Shoemaker hosted KISD's second angel prom
By: Todd Martin
Swaying slowly and then accelerating to the changing beat of the music, students dressed in formal gowns and coats and ties moved and swirled together.
The DJ played music on the cafeteria stage, surrounded by lights bathing the space in funky colors illuminating bright smiles. Students gathered in groups, formed circles, took photos and soaked it all in – high school prom.
For the second year, Killeen ISD special education leaders at all the district’s high schools combined to host a prom at Shoemaker High School.

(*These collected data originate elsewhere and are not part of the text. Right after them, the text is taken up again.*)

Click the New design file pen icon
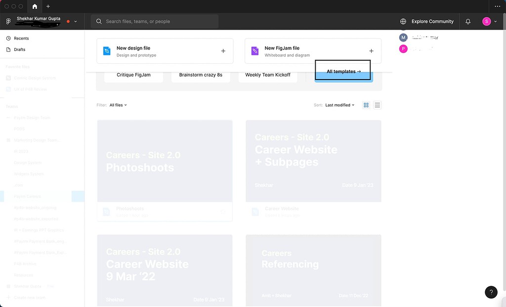Viewport: 506px width, 307px height. (107, 51)
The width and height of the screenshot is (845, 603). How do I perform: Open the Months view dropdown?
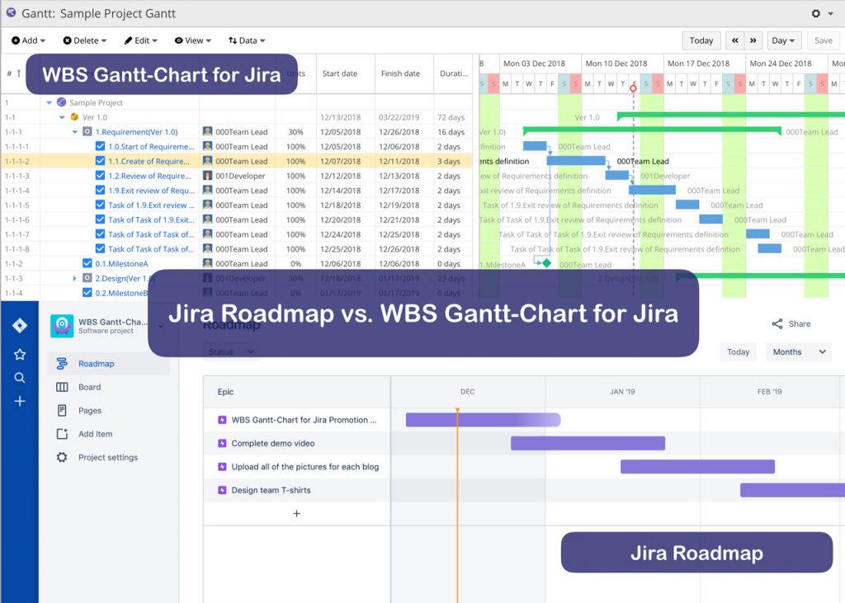click(798, 352)
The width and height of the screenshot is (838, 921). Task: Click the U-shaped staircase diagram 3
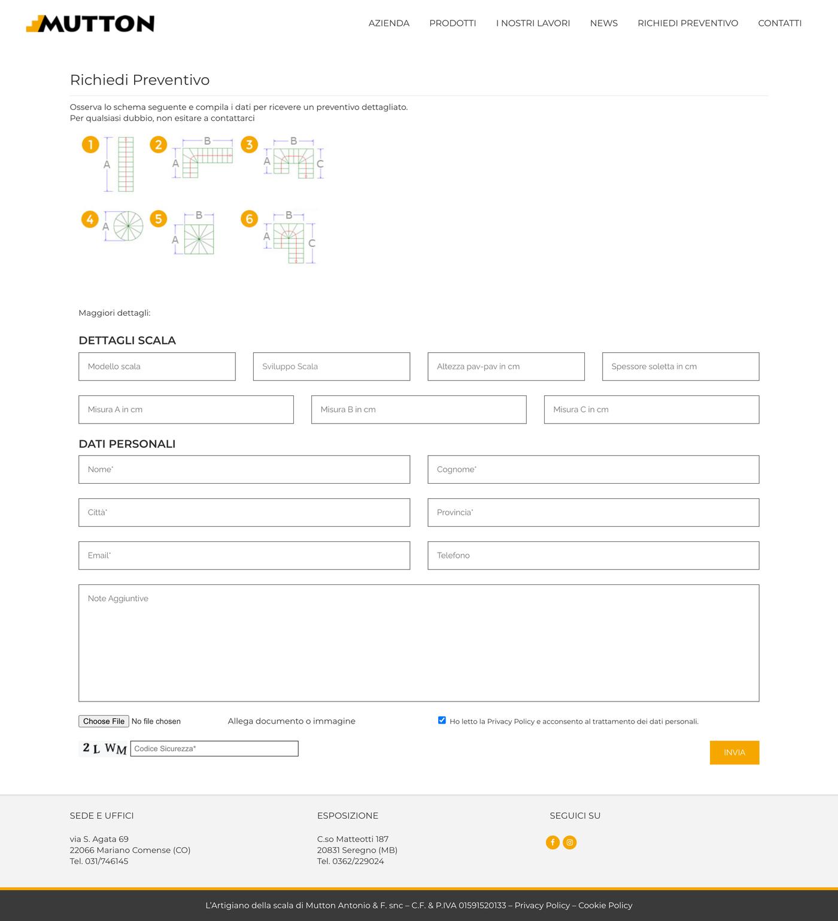point(283,158)
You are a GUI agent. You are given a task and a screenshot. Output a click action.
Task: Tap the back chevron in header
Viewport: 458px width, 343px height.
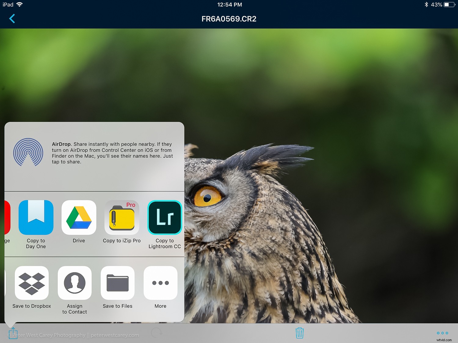[x=12, y=19]
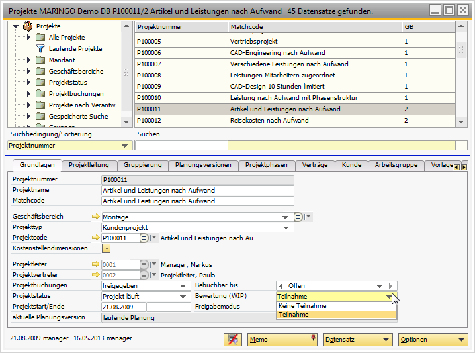Open the Verträge tab
This screenshot has height=353, width=475.
click(314, 165)
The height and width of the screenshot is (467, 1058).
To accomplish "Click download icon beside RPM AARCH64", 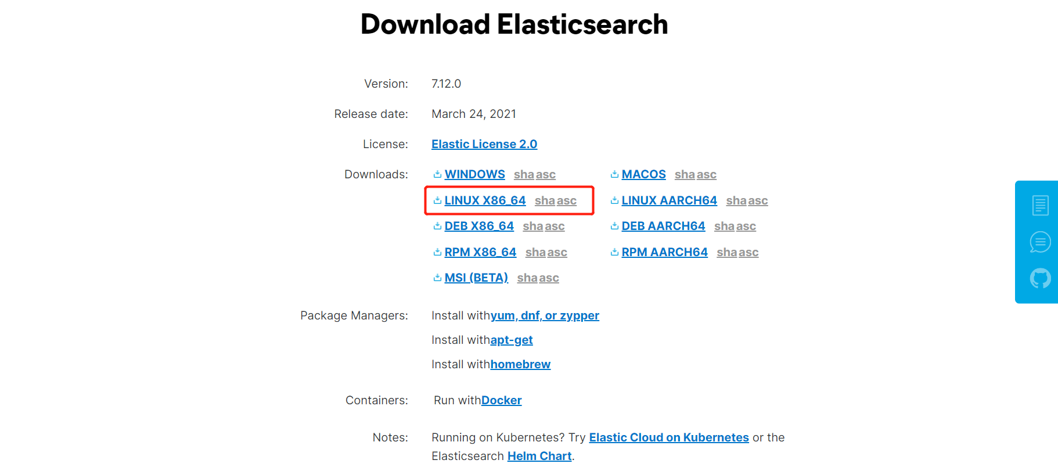I will pyautogui.click(x=614, y=252).
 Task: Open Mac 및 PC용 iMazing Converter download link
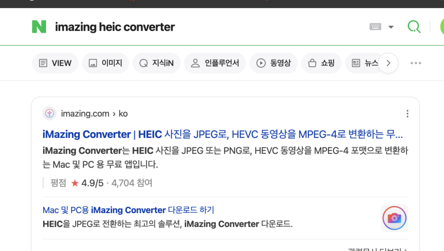coord(128,210)
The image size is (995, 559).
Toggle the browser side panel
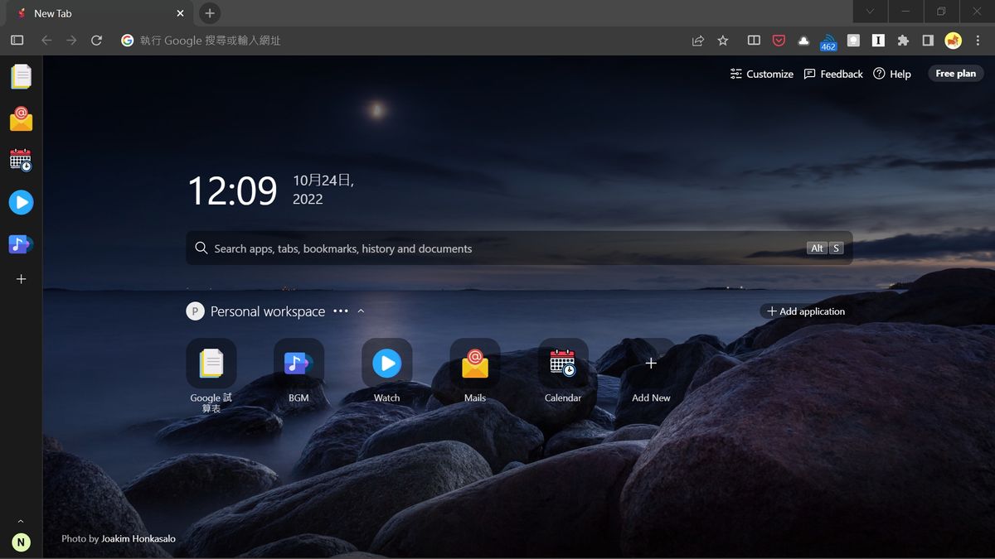[x=928, y=41]
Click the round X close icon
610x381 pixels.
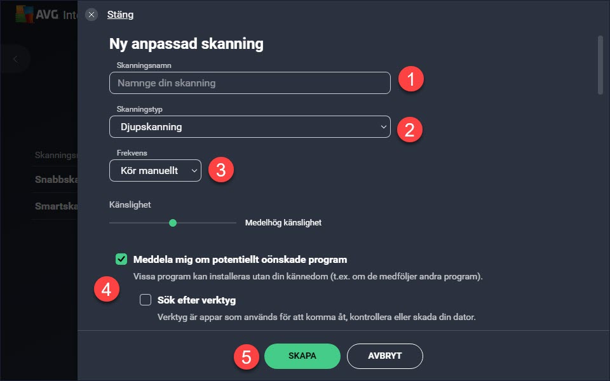click(92, 15)
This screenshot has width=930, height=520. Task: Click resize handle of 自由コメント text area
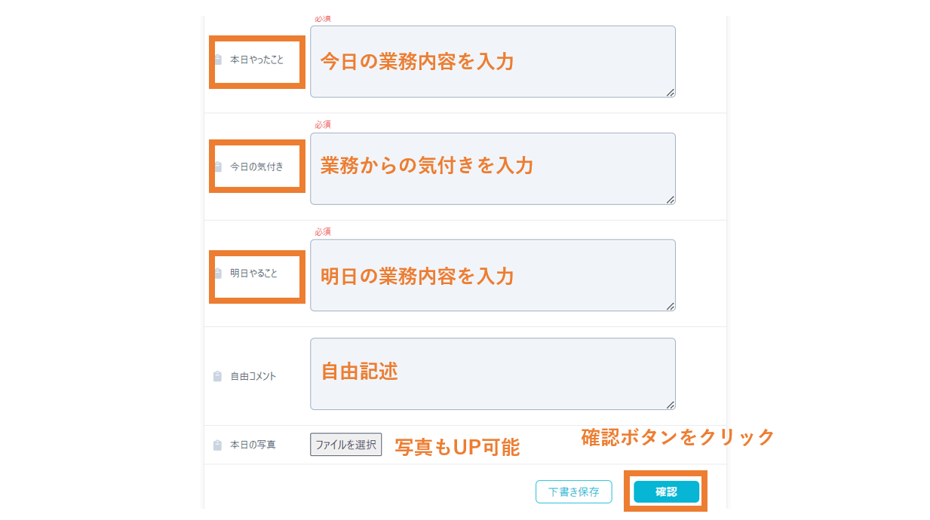(x=671, y=405)
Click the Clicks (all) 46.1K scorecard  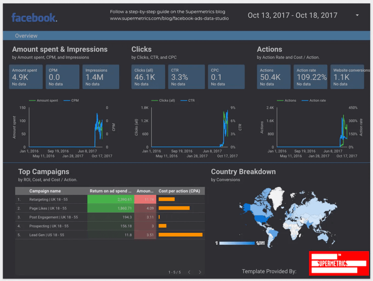pos(148,77)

Once again, at the forefront of the planning was Letha Reeves, a champion of students and families at Shoemaker and beyond.
Technically, Reeves is a classroom aide at Shoemaker assigned to at risk populations. In reality, she’s an advocate determined to provide special experiences for special students and families throughout the community.
The “Angel Prom” she galvanized to life a year ago with the help of numerous supporters gained steam this year with all the high schools represented and the Boys and Girls Club taking a lead role.
“It’s for kids to feel a part with their peers,” she said, finally sitting down as the dance entered its final half-hour the night of Saturday, May 11.
Community sponsors showed their generosity all over the event. A limousine parked in front of the school served as photo backdrop. A studio photographer sat up inside the cafeteria.
Students arriving at the formally decorated cafeteria entered on a red carpet between red ropes and stepped below a balloon canopy past yellow stars taped to the floor with students’ names attached.
“They think they’re in Hollywood,” said Reeves.
The event last year was so popular that parents made sure it would happen again and planning is underway for the third one next year.
“It brings joy and it brings tears to me,” Reeves said. “We have great support here,” she said of the 90 volunteers assembled to decorate and clean and supervise the 80 participating students.
Angelia Batie, one of numerous parents working in the background while also keeping an eye on the festivities, said the prom is just one event she has seen build her son’s confidence. Special Olympics track meets and college visits, she said, are important to him.
“They come out of their shell and blossom,” she said. “It’s a blessing. You can see there are so many advocates for them here.”
The parent said the tight-knit group of special education parents, many tied to Special Olympics, appreciate the chance for students to socialize together.
This year, organizers crowned a king and queen representing each of the four KISD high schools and the eight chosen ones danced together to begin one of the last dances of the evening.
“A lot of children have different socialization skills,” Batie said. “Some of them are not good with crowds. Here they are accepted.”
“We all come together at the prom,” said Reeves. “We’re all together as family.”